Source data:
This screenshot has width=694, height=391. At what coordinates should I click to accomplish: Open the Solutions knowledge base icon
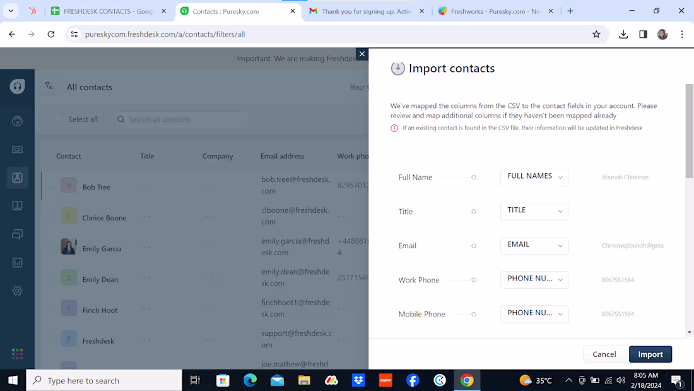coord(17,205)
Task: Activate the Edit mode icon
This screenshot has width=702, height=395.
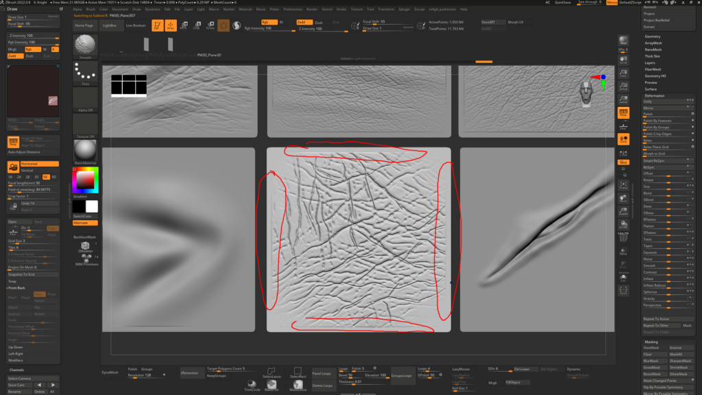Action: click(x=156, y=25)
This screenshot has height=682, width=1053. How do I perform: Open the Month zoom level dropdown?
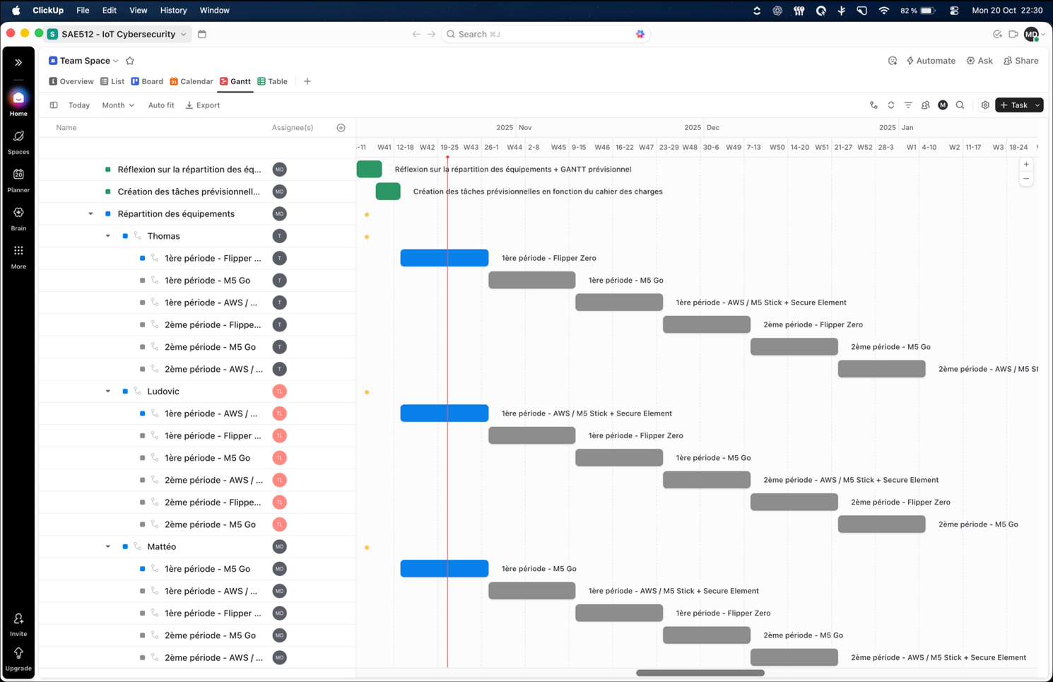coord(117,105)
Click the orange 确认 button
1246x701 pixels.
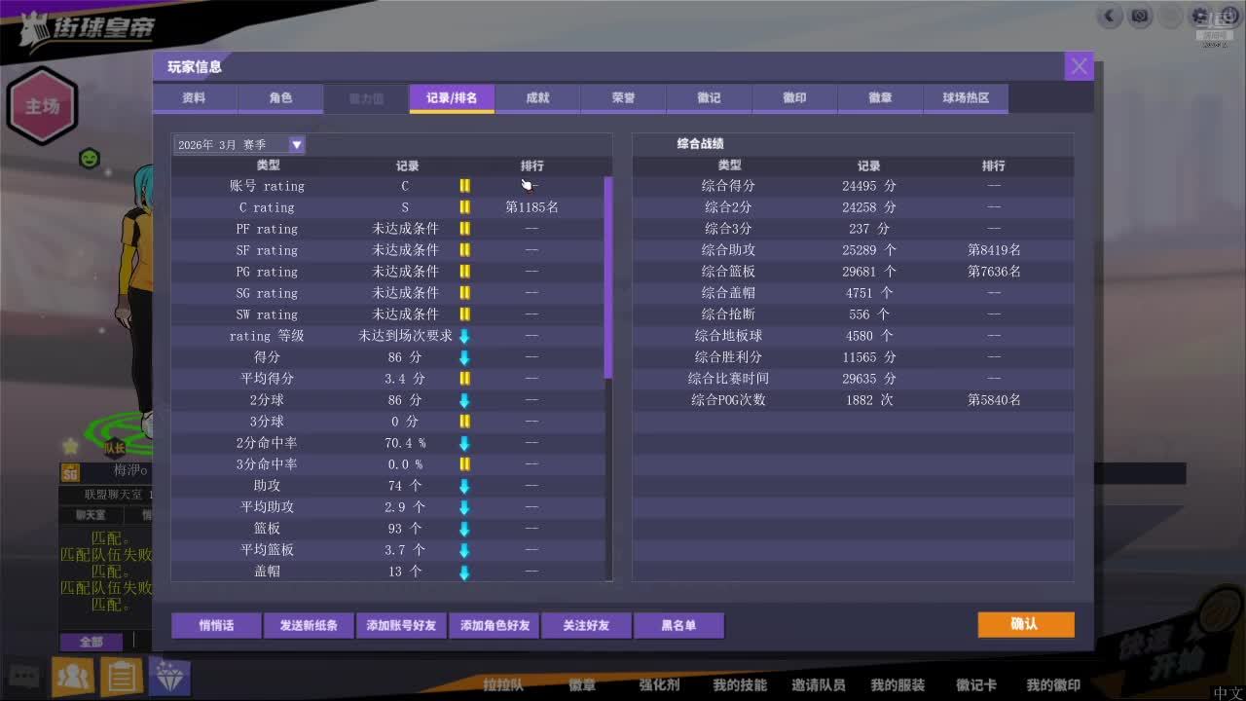(x=1025, y=624)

• **TASK TO COMPLETE**: What the answer needs is every line from the one containing "This screenshot has height=682, width=1053." through the final line of the data above, copied exactly, without pictures.

• **EXERCISE SOLUTION**:
This screenshot has height=682, width=1053. How do I perform: Open the Month zoom level dropdown?
coord(117,105)
Click the orange 确认 button
1246x701 pixels.
(x=1025, y=624)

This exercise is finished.